_Direction_
Rewrite every line of the records below as a JSON list of strings, with one string per line and blank lines omitted.

··· Records supplied ···

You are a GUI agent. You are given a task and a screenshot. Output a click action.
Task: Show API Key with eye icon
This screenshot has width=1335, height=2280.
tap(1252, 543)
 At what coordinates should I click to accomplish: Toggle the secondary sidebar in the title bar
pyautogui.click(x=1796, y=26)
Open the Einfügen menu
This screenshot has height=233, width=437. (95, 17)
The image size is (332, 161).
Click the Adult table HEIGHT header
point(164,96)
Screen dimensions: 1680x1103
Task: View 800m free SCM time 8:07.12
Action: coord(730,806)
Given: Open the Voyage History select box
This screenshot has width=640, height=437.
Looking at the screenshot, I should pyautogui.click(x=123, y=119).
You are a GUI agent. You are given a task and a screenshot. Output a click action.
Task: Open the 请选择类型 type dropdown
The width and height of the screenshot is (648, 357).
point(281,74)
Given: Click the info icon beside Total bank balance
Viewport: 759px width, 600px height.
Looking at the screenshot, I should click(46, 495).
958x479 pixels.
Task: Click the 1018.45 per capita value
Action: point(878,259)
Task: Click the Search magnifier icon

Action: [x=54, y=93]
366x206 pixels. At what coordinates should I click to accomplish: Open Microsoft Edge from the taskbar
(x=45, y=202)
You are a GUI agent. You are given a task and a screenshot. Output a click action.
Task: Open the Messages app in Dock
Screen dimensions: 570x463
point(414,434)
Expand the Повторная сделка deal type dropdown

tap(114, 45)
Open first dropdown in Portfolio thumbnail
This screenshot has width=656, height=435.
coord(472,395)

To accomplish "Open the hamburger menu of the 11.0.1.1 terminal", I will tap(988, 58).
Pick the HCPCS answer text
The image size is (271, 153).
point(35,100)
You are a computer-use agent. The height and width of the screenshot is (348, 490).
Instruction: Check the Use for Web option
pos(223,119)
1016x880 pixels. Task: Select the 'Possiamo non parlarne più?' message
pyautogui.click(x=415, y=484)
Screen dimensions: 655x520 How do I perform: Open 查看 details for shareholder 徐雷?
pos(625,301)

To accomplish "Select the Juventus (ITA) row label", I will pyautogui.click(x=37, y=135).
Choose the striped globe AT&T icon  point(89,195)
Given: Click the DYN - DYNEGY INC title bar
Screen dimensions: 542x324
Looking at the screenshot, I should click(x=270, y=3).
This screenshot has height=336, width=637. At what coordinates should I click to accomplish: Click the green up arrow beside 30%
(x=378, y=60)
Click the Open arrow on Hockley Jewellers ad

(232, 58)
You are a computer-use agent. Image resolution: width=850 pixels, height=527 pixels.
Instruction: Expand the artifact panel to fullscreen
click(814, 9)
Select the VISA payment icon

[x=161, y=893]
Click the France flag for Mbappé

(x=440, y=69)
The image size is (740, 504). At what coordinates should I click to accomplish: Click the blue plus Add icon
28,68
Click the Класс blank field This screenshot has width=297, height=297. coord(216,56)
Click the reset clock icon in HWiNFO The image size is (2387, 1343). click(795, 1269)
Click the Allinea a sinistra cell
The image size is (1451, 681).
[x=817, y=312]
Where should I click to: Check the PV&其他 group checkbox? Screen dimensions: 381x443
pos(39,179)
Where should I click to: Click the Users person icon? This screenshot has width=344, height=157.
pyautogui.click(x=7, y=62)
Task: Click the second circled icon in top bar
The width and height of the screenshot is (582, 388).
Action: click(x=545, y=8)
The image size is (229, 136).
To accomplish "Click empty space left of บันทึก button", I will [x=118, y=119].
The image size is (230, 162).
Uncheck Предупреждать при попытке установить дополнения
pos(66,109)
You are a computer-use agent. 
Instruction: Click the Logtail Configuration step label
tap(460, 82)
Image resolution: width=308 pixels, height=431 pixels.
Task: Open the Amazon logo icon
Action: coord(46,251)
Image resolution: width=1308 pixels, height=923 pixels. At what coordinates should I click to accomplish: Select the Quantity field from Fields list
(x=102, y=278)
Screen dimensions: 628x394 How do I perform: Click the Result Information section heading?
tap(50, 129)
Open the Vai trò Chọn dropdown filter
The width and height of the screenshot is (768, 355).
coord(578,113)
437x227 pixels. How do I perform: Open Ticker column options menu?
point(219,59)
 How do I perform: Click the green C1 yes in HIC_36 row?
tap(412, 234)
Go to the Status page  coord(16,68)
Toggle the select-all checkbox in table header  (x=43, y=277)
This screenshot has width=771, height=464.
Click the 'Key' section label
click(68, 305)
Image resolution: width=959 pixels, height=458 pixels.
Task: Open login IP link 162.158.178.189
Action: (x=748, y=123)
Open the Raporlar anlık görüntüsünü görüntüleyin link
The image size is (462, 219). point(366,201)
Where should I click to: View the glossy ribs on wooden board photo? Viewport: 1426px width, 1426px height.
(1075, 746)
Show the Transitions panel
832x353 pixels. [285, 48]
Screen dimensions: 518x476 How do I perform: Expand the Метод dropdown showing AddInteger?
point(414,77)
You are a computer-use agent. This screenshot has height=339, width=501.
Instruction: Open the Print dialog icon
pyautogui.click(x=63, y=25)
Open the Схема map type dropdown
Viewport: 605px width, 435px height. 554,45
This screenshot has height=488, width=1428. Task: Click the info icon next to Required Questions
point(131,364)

···

_Final result_
[
  "You are a GUI agent. You are given a task and a screenshot. Output a click action.",
  "Task: Show API Key with eye icon",
  "This screenshot has width=1335, height=2280.",
  "tap(1252, 543)",
  " At what coordinates should I click to accomplish: Toggle the secondary sidebar in the title bar",
  "pyautogui.click(x=1796, y=26)",
  "Open the Einfügen menu",
  "This screenshot has height=233, width=437. (95, 17)",
  "The image size is (332, 161).",
  "Click the Adult table HEIGHT header",
  "point(164,96)",
  "Screen dimensions: 1680x1103",
  "Task: View 800m free SCM time 8:07.12",
  "Action: coord(730,806)",
  "Given: Open the Voyage History select box",
  "This screenshot has width=640, height=437.",
  "Looking at the screenshot, I should pyautogui.click(x=123, y=119).",
  "You are a GUI agent. You are given a task and a screenshot. Output a click action.",
  "Task: Open the 请选择类型 type dropdown",
  "The width and height of the screenshot is (648, 357).",
  "point(281,74)",
  "Given: Click the info icon beside Total bank balance",
  "Viewport: 759px width, 600px height.",
  "Looking at the screenshot, I should click(46, 495).",
  "958x479 pixels.",
  "Task: Click the 1018.45 per capita value",
  "Action: point(878,259)",
  "Task: Click the Search magnifier icon",
  "Action: [x=54, y=93]",
  "366x206 pixels. At what coordinates should I click to accomplish: Open Microsoft Edge from the taskbar",
  "(x=45, y=202)",
  "You are a GUI agent. You are given a task and a screenshot. Output a click action.",
  "Task: Open the Messages app in Dock",
  "Screen dimensions: 570x463",
  "point(414,434)",
  "Expand the Повторная сделка deal type dropdown",
  "tap(114, 45)",
  "Open first dropdown in Portfolio thumbnail",
  "This screenshot has width=656, height=435.",
  "coord(472,395)",
  "To accomplish \"Open the hamburger menu of the 11.0.1.1 terminal\", I will tap(988, 58).",
  "Pick the HCPCS answer text",
  "The image size is (271, 153).",
  "point(35,100)",
  "You are a computer-use agent. The height and width of the screenshot is (348, 490).",
  "Instruction: Check the Use for Web option",
  "pos(223,119)",
  "1016x880 pixels. Task: Select the 'Possiamo non parlarne più?' message",
  "pyautogui.click(x=415, y=484)",
  "Screen dimensions: 655x520 How do I perform: Open 查看 details for shareholder 徐雷?",
  "pos(625,301)",
  "To accomplish \"Select the Juventus (ITA) row label\", I will pyautogui.click(x=37, y=135).",
  "Choose the striped globe AT&T icon  point(89,195)",
  "Given: Click the DYN - DYNEGY INC title bar",
  "Screen dimensions: 542x324",
  "Looking at the screenshot, I should click(x=270, y=3).",
  "This screenshot has height=336, width=637. At what coordinates should I click to accomplish: Click the green up arrow beside 30%",
  "(x=378, y=60)",
  "Click the Open arrow on Hockley Jewellers ad",
  "(232, 58)",
  "You are a computer-use agent. Image resolution: width=850 pixels, height=527 pixels.",
  "Instruction: Expand the artifact panel to fullscreen",
  "click(814, 9)",
  "Select the VISA payment icon",
  "[x=161, y=893]",
  "Click the France flag for Mbappé",
  "(x=440, y=69)",
  "The image size is (740, 504). At what coordinates should I click to accomplish: Click the blue plus Add icon",
  "28,68",
  "Click the Класс blank field This screenshot has width=297, height=297. coord(216,56)",
  "Click the reset clock icon in HWiNFO The image size is (2387, 1343). click(795, 1269)",
  "Click the Allinea a sinistra cell",
  "The image size is (1451, 681).",
  "[x=817, y=312]",
  "Where should I click to: Check the PV&其他 group checkbox? Screen dimensions: 381x443",
  "pos(39,179)",
  "Where should I click to: Click the Users person icon? This screenshot has width=344, height=157.",
  "pyautogui.click(x=7, y=62)",
  "Task: Click the second circled icon in top bar",
  "The width and height of the screenshot is (582, 388).",
  "Action: click(x=545, y=8)",
  "The image size is (229, 136).",
  "To accomplish \"Click empty space left of บันทึก button\", I will [x=118, y=119].",
  "The image size is (230, 162).",
  "Uncheck Предупреждать при попытке установить дополнения",
  "pos(66,109)",
  "You are a computer-use agent. ",
  "Instruction: Click the Logtail Configuration step label",
  "tap(460, 82)",
  "Image resolution: width=308 pixels, height=431 pixels.",
  "Task: Open the Amazon logo icon",
  "Action: coord(46,251)",
  "Image resolution: width=1308 pixels, height=923 pixels. At what coordinates should I click to accomplish: Select the Quantity field from Fields list",
  "(x=102, y=278)",
  "Screen dimensions: 628x394 How do I perform: Click the Result Information section heading?",
  "tap(50, 129)",
  "Open the Vai trò Chọn dropdown filter",
  "The width and height of the screenshot is (768, 355).",
  "coord(578,113)",
  "437x227 pixels. How do I perform: Open Ticker column options menu?",
  "point(219,59)",
  " How do I perform: Click the green C1 yes in HIC_36 row?",
  "tap(412, 234)",
  "Go to the Status page  coord(16,68)",
  "Toggle the select-all checkbox in table header  (x=43, y=277)",
  "This screenshot has width=771, height=464.",
  "Click the 'Key' section label",
  "click(68, 305)",
  "Image resolution: width=959 pixels, height=458 pixels.",
  "Task: Open login IP link 162.158.178.189",
  "Action: (x=748, y=123)",
  "Open the Raporlar anlık görüntüsünü görüntüleyin link",
  "The image size is (462, 219). point(366,201)",
  "Where should I click to: View the glossy ribs on wooden board photo? Viewport: 1426px width, 1426px height.",
  "(1075, 746)",
  "Show the Transitions panel",
  "832x353 pixels. [285, 48]",
  "Screen dimensions: 518x476 How do I perform: Expand the Метод dropdown showing AddInteger?",
  "point(414,77)",
  "You are a computer-use agent. This screenshot has height=339, width=501.",
  "Instruction: Open the Print dialog icon",
  "pyautogui.click(x=63, y=25)",
  "Open the Схема map type dropdown",
  "Viewport: 605px width, 435px height. 554,45",
  "This screenshot has height=488, width=1428. Task: Click the info icon next to Required Questions",
  "point(131,364)"
]